EXERCISE BRIEF.
Whatever lies between the line that holds "The image size is (436, 291)." and the final line of the records below, both included, should be repeated exactly; leave out the pictures and add nothing.

RECORDED DATA.
┏━━

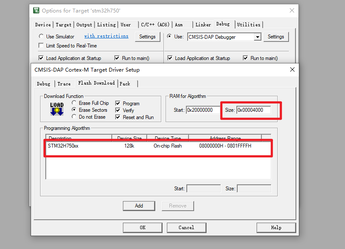
Task: Close the CMSIS-DAP Target Driver Setup dialog
Action: click(292, 69)
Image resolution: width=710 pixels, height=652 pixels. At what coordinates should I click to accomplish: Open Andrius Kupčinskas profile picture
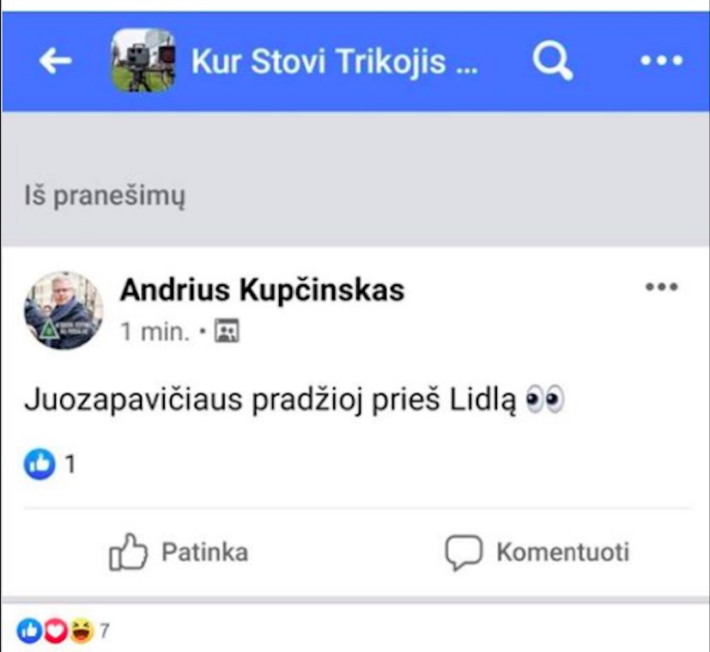[x=64, y=310]
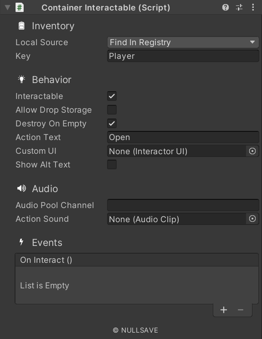
Task: Remove an On Interact event with minus
Action: 241,310
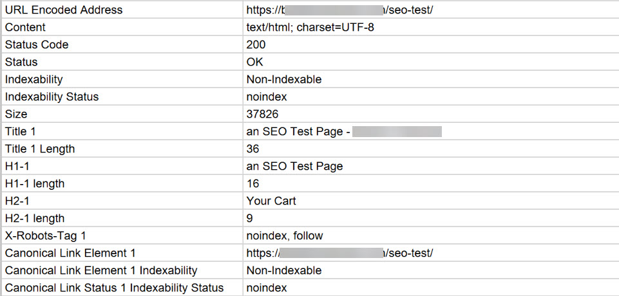Select the "H1-1" row label

click(17, 166)
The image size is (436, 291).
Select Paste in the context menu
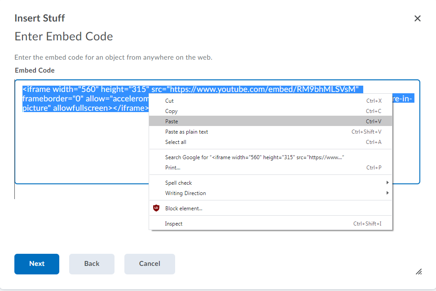[271, 122]
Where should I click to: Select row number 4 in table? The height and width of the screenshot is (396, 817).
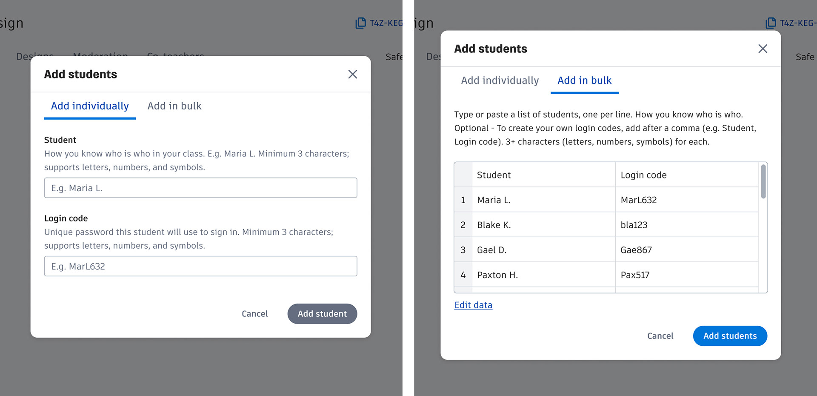(x=463, y=275)
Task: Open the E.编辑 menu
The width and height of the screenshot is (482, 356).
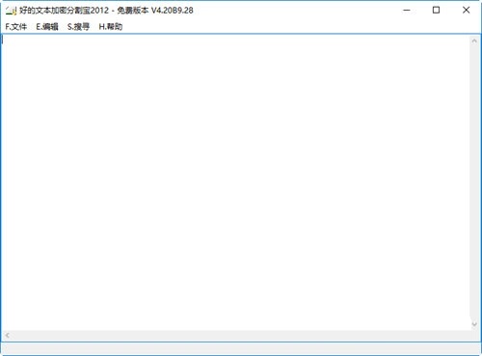Action: (47, 27)
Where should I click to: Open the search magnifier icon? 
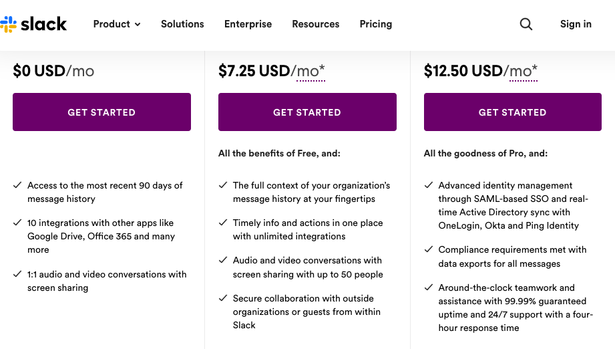pyautogui.click(x=526, y=24)
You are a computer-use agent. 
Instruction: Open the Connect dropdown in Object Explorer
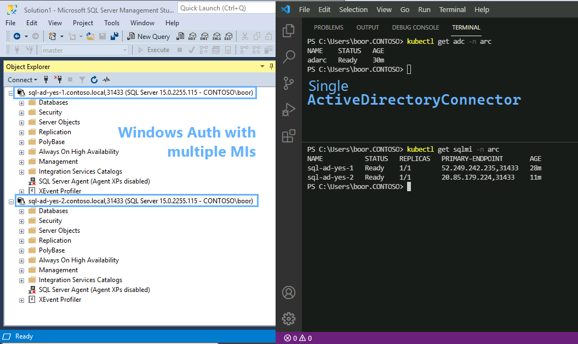(x=22, y=79)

┗━━

ANSWER.
The image size is (436, 291).
Select Paste in the context menu
[271, 122]
Where should I click to: Select row number 4 in table? The height and width of the screenshot is (396, 817).
(x=463, y=275)
Task: Open the E.编辑 menu
The width and height of the screenshot is (482, 356).
Action: (47, 27)
Where should I click to: Open the search magnifier icon? 
pyautogui.click(x=526, y=24)
You are a computer-use agent. 
Instruction: Open the Connect dropdown in Object Explorer
(x=22, y=79)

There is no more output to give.